-- Required work --
Please reproduce the records from the line with "Visit the @bryanbehar handle link" up to and including the line with "Action: [549, 289]", swapping "column" for "field" and leaving everything else unchanged.
•••
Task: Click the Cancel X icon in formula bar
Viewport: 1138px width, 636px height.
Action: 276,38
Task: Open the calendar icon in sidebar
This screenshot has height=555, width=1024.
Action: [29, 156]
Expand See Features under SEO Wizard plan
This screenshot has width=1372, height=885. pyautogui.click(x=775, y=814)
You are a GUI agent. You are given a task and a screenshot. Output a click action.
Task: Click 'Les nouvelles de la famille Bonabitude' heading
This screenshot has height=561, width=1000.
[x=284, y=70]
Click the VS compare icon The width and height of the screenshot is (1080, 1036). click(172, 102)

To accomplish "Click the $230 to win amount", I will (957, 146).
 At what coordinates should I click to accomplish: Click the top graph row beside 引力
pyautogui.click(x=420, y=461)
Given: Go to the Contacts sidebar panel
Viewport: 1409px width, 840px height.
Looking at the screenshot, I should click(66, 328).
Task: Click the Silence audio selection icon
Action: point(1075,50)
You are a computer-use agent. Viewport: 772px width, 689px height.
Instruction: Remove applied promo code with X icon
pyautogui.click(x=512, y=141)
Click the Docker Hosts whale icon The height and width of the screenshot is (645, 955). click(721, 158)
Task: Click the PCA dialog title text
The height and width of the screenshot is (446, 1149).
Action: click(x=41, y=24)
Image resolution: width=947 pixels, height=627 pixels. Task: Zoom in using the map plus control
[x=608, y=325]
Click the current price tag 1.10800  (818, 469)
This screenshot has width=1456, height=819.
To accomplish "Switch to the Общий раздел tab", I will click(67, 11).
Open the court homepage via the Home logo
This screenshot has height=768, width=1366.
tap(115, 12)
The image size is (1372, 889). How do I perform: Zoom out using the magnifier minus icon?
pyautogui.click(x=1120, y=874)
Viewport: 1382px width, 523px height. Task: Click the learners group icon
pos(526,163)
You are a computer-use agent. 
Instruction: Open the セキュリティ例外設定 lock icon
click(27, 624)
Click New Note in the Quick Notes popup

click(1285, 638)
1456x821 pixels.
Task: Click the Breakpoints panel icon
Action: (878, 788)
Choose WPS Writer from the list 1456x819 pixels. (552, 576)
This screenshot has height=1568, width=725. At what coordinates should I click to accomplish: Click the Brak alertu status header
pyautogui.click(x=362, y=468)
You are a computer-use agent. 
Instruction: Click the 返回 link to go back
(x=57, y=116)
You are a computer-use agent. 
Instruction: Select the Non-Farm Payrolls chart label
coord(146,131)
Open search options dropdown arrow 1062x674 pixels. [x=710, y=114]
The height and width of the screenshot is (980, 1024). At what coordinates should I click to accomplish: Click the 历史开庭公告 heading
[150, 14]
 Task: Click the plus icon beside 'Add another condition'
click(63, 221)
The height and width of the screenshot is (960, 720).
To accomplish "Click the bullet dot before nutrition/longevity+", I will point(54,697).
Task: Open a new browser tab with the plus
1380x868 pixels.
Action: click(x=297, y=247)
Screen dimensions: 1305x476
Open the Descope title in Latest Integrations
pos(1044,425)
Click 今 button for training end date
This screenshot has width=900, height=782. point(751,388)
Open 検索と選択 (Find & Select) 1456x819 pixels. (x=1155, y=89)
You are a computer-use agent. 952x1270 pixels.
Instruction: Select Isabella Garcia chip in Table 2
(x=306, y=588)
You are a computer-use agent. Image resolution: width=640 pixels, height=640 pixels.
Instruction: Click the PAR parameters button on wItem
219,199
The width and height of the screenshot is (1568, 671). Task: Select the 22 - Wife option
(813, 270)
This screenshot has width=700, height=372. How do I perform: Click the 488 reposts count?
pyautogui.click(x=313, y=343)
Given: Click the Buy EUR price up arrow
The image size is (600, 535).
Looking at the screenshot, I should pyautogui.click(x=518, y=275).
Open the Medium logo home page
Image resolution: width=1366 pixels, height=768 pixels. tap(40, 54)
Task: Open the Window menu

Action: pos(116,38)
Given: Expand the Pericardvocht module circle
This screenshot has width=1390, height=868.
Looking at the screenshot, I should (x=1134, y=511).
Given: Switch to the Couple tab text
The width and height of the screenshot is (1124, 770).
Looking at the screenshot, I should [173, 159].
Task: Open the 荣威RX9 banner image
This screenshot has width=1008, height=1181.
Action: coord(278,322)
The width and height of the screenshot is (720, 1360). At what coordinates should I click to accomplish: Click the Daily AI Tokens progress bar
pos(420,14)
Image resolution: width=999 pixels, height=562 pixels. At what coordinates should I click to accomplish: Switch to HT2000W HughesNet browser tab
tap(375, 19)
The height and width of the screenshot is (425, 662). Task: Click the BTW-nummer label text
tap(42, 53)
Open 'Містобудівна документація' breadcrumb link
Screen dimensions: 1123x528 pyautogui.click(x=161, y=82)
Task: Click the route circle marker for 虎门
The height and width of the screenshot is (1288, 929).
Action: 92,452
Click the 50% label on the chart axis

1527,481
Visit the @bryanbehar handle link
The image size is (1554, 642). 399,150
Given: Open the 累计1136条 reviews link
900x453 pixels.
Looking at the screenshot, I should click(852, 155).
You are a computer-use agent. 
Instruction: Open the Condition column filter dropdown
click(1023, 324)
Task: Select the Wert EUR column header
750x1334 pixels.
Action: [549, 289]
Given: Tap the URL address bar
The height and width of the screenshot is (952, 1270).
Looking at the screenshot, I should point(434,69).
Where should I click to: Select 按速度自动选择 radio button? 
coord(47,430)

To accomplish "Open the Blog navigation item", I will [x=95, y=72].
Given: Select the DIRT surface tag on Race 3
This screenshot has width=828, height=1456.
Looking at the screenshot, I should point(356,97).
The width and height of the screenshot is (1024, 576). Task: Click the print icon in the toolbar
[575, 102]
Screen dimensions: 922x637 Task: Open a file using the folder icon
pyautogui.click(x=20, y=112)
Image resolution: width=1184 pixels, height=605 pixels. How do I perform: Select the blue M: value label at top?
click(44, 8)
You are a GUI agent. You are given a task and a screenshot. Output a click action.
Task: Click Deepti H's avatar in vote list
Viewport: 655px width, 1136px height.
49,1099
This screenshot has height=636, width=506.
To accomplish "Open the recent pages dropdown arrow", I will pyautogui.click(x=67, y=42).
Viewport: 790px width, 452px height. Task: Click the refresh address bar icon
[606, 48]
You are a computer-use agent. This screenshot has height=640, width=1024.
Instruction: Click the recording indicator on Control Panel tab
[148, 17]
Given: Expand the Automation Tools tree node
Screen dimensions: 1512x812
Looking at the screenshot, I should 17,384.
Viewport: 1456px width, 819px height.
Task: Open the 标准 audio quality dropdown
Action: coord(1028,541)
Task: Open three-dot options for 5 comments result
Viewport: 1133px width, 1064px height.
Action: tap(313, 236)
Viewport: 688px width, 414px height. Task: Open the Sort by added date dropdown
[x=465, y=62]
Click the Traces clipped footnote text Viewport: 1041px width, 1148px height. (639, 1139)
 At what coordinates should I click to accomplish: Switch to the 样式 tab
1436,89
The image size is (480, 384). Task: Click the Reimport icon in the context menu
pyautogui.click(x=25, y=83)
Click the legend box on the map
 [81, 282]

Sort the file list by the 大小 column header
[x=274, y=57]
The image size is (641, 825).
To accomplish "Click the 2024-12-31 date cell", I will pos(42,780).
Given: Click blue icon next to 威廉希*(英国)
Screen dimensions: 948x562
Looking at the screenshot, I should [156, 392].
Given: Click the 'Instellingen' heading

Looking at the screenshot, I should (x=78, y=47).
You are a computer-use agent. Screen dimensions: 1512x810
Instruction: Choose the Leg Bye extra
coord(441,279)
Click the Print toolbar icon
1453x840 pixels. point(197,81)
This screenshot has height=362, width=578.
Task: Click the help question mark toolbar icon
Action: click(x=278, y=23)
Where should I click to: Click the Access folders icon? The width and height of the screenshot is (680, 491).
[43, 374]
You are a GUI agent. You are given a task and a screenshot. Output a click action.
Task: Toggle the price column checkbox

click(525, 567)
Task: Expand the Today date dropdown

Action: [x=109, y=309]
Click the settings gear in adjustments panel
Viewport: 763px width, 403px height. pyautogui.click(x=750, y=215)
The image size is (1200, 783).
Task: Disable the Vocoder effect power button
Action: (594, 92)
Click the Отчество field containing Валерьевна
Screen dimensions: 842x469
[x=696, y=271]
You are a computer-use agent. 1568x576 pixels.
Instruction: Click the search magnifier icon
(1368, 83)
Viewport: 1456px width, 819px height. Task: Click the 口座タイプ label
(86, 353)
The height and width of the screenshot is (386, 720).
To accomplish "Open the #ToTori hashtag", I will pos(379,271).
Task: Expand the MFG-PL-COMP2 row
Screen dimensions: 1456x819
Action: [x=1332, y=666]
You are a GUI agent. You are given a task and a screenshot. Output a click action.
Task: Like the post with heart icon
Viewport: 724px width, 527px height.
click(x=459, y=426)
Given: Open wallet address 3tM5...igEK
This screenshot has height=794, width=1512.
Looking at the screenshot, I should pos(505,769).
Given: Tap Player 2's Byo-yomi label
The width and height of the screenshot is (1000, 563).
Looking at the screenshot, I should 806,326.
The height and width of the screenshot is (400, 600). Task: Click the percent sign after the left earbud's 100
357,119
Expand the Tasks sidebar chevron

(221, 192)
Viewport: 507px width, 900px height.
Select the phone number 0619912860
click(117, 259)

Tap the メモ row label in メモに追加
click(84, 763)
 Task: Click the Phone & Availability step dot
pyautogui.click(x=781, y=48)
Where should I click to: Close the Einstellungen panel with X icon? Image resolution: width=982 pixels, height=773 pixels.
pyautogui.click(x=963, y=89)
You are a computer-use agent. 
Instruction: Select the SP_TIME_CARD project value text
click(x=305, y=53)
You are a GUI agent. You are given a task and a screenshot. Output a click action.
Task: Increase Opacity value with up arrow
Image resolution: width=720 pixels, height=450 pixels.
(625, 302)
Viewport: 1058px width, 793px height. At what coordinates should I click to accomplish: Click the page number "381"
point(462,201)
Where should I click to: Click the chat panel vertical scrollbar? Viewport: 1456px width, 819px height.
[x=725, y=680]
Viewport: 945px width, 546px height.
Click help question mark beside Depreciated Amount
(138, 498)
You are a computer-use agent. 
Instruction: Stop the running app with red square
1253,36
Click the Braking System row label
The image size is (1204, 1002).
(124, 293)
•••
-- Correct output --
Visit the @bryanbehar handle link
The image size is (1554, 642). 399,150
Given: Open the 累计1136条 reviews link
900x453 pixels.
Looking at the screenshot, I should click(852, 155).
You are a computer-use agent. 
Instruction: Open the Condition field filter dropdown
click(1023, 324)
Task: Select the Wert EUR field header
750x1334 pixels.
Action: [549, 289]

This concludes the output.